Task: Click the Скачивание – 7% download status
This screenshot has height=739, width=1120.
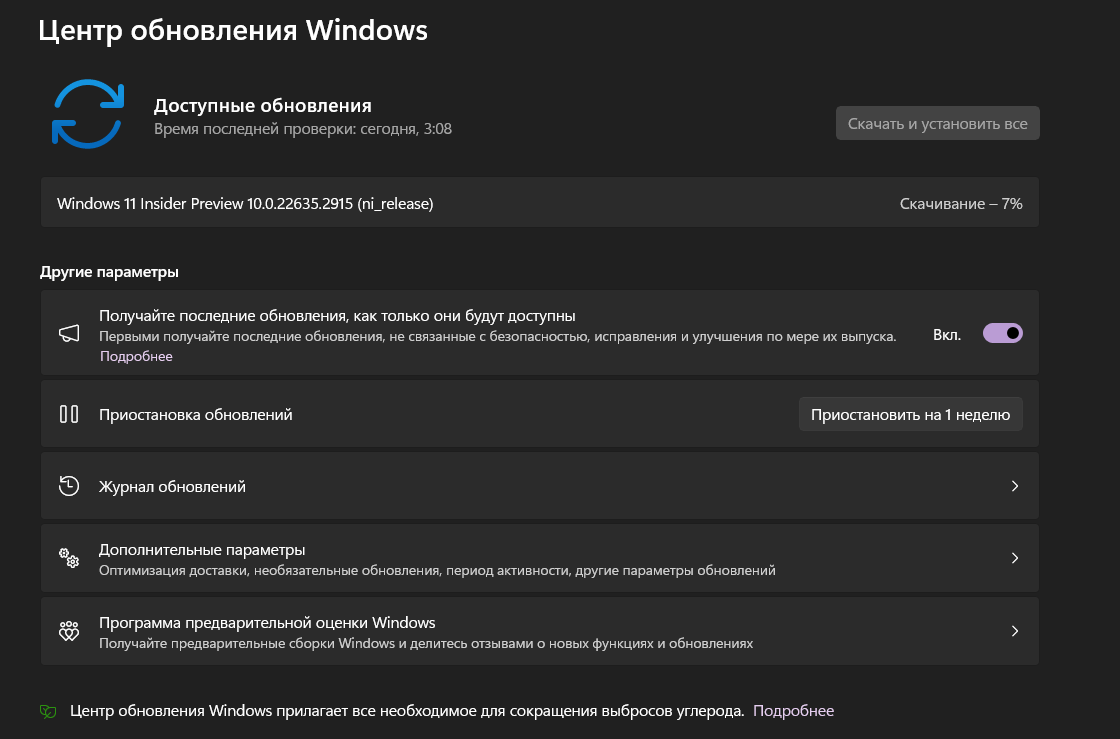Action: pyautogui.click(x=960, y=204)
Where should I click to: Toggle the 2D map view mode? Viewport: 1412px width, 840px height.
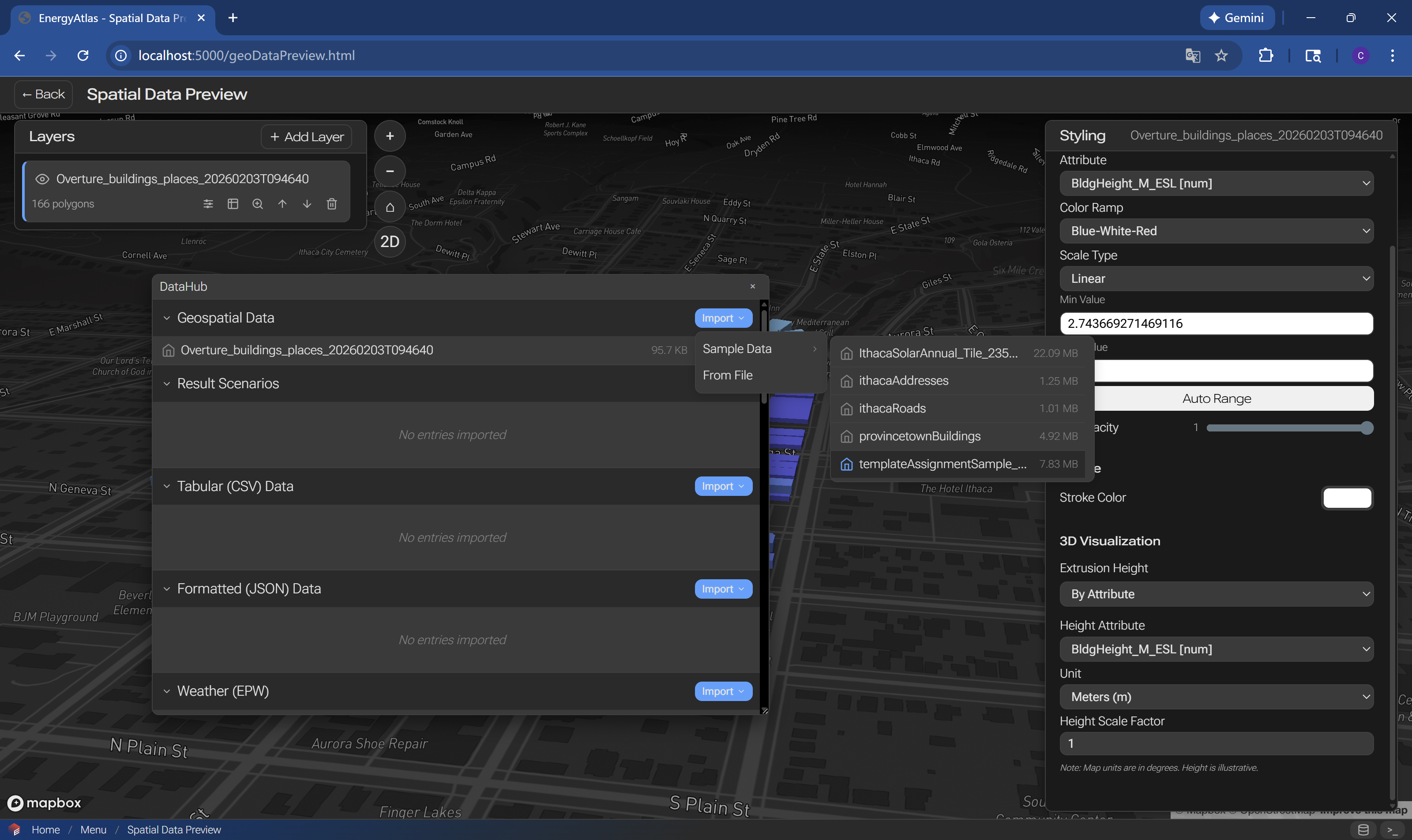point(390,242)
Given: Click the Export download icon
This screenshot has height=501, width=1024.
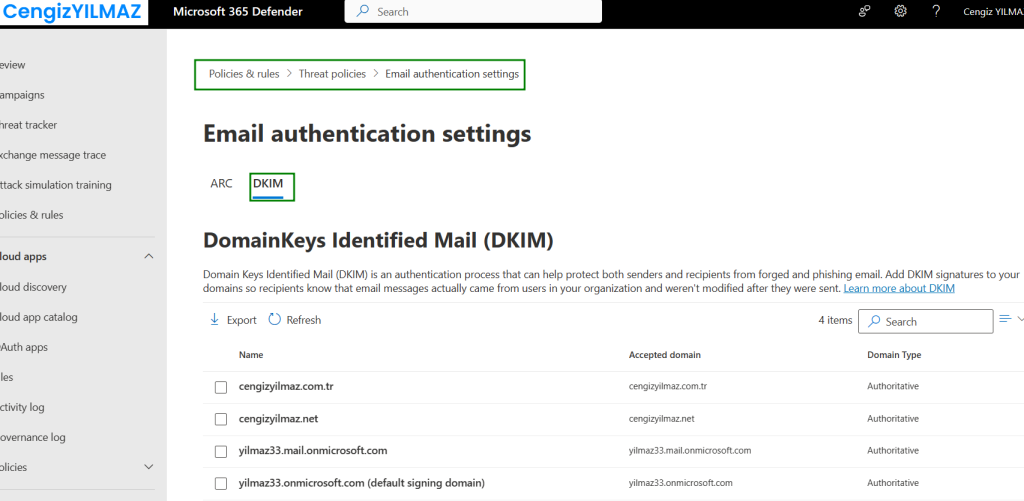Looking at the screenshot, I should click(214, 320).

__WRITTEN EXERCISE__.
Show each line of the items above that contains the word "This", where uppercase and lowercase letters must match.

__WRITTEN SOLUTION__.
This screenshot has height=739, width=1120.
This screenshot has height=501, width=1024.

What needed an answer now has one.